## Short task
Copy all of the material below word for word, but leave out the pictures.

## Source data
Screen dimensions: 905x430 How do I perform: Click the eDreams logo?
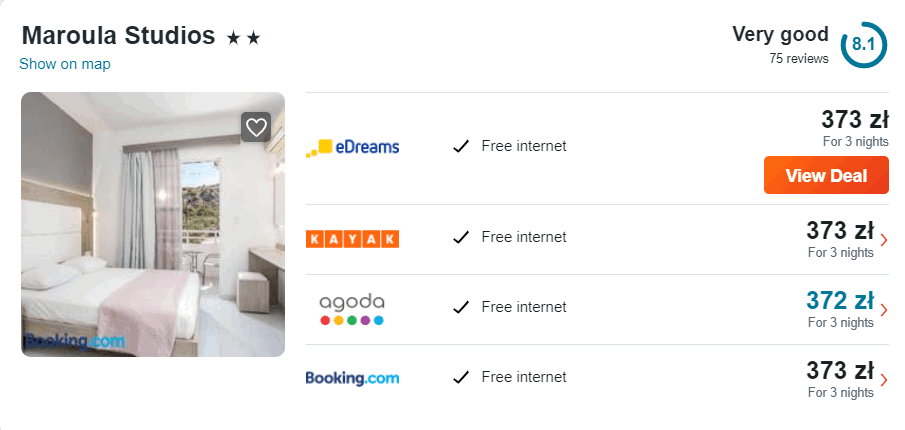pyautogui.click(x=352, y=147)
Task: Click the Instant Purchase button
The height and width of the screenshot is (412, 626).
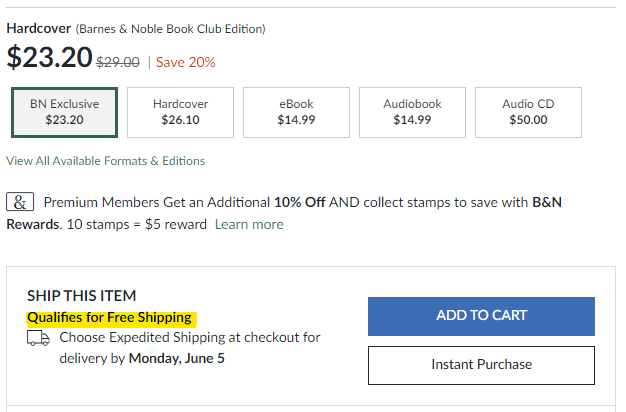Action: [x=481, y=365]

## Exercise response
Screen dimensions: 905x430 How do I perform: Click the eDreams logo?
pyautogui.click(x=352, y=147)
Task: Click the Instant Purchase button
The height and width of the screenshot is (412, 626).
Action: [x=481, y=365]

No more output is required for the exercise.